:: Objective 1 ::
Render the rows as a numbered list, leaving out blank lines, starting from the first row and ending with the line that contains "The width and height of the screenshot is (1067, 1120).".

:: Passage shown ::
- - -

J. R. Henderson said:


> Hmmm. I've done a whole lot of shopping around for pipes recently, meers included, and I don't think you can get a quality meer for less than $100 new - certainly not from Altinok or Peterson. I can see why you're looking for an estate meer. I think they're rarer to see in estates because briars are far more common. Plus, intricate, colored quality meers sell for far more than $100, estate or no.
> 
> Google "estate meerschaum" and click on the first link, to thesmoker.com (I'm still too new to post links). I see an estate block meer for $55 on that page, a ways down it. BUT, I don't know if it's a quality meer. Someone with more knowledge would have to tell you that.


From what I've found, all the cheaper estate meers tend to have intricate carving. That throws up a red flag for me, at least per their smoking quality. I'd be more than happy to have a basic design but have a superior smoker.


----------



## Contrabass Bry (May 3, 2010)

I think it would be risky business to look for an estate meer at this stage of the game. There would be no guarantee of it being block, not pressed AND if were treated properly AND if it were severely ghosted with something you wouldn't/couldn't stand tasting (removing ghosts isn't as simple as with briar).

I'd keep your eye on fleabay and pick up a new IMP (meerfan). They have many standard shapes that range from $60-$85. They will even accept offers below the "BIN" price.


----------



## dmkerr (Oct 27, 2008)

- - -

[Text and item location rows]
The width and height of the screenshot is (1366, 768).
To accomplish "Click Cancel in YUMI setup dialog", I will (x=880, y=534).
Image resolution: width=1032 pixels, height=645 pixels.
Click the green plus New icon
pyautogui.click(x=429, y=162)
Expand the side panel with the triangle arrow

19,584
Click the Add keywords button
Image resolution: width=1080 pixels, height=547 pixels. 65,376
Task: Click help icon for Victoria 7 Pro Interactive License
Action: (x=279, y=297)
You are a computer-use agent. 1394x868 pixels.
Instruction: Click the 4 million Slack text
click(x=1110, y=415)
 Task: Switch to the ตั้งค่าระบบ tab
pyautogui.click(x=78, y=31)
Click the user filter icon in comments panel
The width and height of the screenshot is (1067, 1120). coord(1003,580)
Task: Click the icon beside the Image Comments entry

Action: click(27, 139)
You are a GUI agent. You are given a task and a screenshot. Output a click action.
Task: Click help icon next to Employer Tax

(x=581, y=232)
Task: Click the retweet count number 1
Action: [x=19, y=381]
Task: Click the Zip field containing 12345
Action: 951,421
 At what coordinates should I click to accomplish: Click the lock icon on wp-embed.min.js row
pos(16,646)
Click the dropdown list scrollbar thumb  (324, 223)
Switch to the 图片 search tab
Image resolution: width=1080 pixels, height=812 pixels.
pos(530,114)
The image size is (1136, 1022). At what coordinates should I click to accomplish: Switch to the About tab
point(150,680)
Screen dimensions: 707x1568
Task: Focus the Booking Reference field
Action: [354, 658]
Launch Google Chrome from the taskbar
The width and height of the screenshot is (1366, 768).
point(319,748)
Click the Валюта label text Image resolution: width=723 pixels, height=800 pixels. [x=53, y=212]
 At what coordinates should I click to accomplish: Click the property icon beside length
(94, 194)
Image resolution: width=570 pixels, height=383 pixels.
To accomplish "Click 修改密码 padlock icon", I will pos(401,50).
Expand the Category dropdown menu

- - -

:: Objective 2 ::
In the meerschaum pipe thread, what price range does Contrabass Bry give for the many standard IMP shapes?

:: Reply 1 ::
1. The width and height of the screenshot is (1366, 768).
2. To accomplish "Click Cancel in YUMI setup dialog", I will (x=880, y=534).
3. Image resolution: width=1032 pixels, height=645 pixels.
4. Click the green plus New icon
5. pyautogui.click(x=429, y=162)
6. Expand the side panel with the triangle arrow
7. 19,584
8. Click the Add keywords button
9. Image resolution: width=1080 pixels, height=547 pixels. 65,376
10. Task: Click help icon for Victoria 7 Pro Interactive License
11. Action: (x=279, y=297)
12. You are a computer-use agent. 1394x868 pixels.
13. Instruction: Click the 4 million Slack text
14. click(x=1110, y=415)
15.  Task: Switch to the ตั้งค่าระบบ tab
16. pyautogui.click(x=78, y=31)
17. Click the user filter icon in comments panel
18. The width and height of the screenshot is (1067, 1120). coord(1003,580)

:: Reply 2 ::
$60-$85